======== SUPPLIED RECORDS

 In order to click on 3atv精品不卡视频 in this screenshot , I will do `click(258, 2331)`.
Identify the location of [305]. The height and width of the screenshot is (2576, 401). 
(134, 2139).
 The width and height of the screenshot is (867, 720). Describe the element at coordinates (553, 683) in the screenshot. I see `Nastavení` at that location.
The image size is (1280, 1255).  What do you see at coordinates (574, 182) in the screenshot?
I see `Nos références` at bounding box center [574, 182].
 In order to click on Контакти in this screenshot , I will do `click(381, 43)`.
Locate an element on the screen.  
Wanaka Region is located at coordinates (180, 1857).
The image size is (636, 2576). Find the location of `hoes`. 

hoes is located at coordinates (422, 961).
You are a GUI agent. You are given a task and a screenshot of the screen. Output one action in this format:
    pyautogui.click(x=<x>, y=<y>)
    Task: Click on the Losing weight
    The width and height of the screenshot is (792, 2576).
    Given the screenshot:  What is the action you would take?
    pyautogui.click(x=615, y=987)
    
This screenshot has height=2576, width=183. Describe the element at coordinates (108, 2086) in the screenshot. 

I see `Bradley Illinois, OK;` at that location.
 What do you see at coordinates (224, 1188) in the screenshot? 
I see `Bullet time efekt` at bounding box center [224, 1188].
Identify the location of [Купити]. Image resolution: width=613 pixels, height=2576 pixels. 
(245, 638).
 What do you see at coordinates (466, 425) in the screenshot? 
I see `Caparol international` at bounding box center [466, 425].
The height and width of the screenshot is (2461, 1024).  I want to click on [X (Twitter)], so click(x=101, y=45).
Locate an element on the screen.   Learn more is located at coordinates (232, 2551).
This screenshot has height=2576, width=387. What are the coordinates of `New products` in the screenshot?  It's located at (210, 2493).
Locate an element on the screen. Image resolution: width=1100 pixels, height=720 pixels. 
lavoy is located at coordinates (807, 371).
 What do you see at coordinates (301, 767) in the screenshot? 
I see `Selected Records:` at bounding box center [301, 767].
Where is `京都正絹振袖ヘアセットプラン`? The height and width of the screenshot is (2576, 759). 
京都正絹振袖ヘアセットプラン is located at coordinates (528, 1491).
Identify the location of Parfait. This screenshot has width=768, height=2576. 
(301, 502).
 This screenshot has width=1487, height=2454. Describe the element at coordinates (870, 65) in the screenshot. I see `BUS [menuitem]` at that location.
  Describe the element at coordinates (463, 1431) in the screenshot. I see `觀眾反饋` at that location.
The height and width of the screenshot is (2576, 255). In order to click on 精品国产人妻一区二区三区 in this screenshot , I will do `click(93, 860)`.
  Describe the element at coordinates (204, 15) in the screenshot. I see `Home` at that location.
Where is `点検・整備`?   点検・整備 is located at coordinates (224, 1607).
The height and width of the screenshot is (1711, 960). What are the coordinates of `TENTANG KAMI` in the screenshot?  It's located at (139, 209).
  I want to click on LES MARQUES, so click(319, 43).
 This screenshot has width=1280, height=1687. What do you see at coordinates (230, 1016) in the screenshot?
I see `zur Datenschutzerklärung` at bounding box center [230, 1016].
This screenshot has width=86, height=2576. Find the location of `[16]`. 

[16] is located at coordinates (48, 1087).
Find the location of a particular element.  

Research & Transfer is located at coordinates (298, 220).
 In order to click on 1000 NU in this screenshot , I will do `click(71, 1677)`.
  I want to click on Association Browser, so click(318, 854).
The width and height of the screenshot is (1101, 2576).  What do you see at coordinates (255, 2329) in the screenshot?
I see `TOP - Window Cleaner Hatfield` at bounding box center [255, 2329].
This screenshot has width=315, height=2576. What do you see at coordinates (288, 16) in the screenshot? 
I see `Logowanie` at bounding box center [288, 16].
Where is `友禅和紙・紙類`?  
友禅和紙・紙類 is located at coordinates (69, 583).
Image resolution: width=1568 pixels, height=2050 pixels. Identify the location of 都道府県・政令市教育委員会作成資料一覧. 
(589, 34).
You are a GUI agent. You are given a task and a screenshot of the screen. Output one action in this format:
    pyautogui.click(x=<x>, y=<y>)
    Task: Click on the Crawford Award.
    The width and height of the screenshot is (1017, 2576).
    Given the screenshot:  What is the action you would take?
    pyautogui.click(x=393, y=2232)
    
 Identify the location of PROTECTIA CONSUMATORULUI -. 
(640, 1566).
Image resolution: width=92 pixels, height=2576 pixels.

================

» GOAL OF THE EXERCISE
Starting at the line containing "Identify the location of Parfait." and ending at the line containing "Describe the element at coordinates (463, 1431)", rewrite those lines of the entries as a JSON list of strings with one string per line, leaving out any blank lines.

» PROBLEM SOLUTION
[
  "Identify the location of Parfait. This screenshot has width=768, height=2576. ",
  "(301, 502).",
  " This screenshot has width=1487, height=2454. Describe the element at coordinates (870, 65) in the screenshot. I see `BUS [menuitem]` at that location.",
  "  Describe the element at coordinates (463, 1431) in the screenshot. I see `觀眾反饋` at that location."
]